━━━ SUPPLIED DATA
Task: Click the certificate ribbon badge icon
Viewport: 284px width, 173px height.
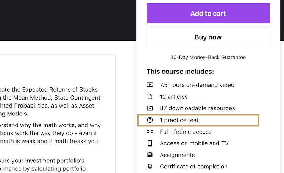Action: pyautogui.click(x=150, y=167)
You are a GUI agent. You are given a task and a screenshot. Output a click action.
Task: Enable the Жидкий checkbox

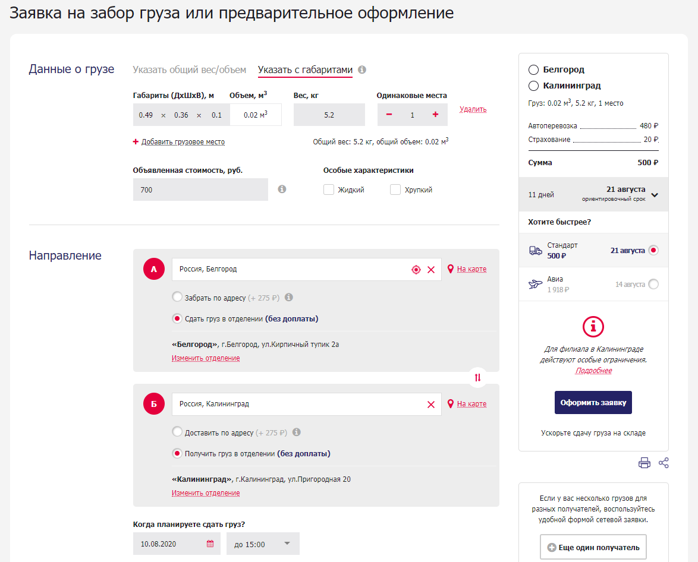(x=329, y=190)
━━━━━━
━━━ SUPPLIED DATA
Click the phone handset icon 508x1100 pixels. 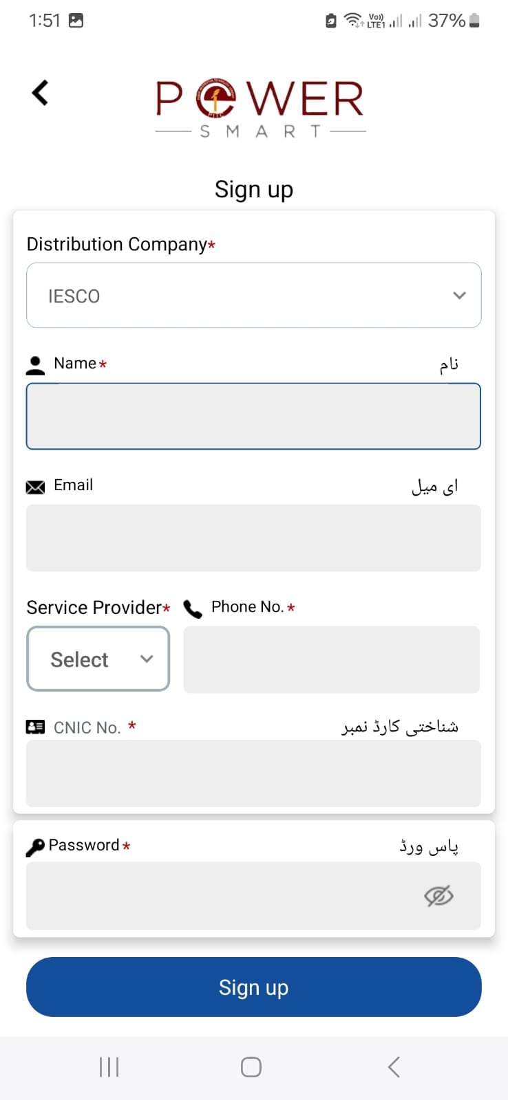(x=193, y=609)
━━━━━━
TASK REQUIREMENTS:
Can you swap "certificate" for "award" in the listing from the line with "Task: Click the certificate ribbon badge icon" to the line with "(x=329, y=190)", keeping everything else the same and leaving out the pictures?

REPLY TO THE EXERCISE:
Task: Click the award ribbon badge icon
Viewport: 284px width, 173px height.
Action: pyautogui.click(x=150, y=167)
You are a GUI agent. You are given a task and a screenshot. Output a click action.
Task: Enable the Жидкий checkbox

(x=329, y=190)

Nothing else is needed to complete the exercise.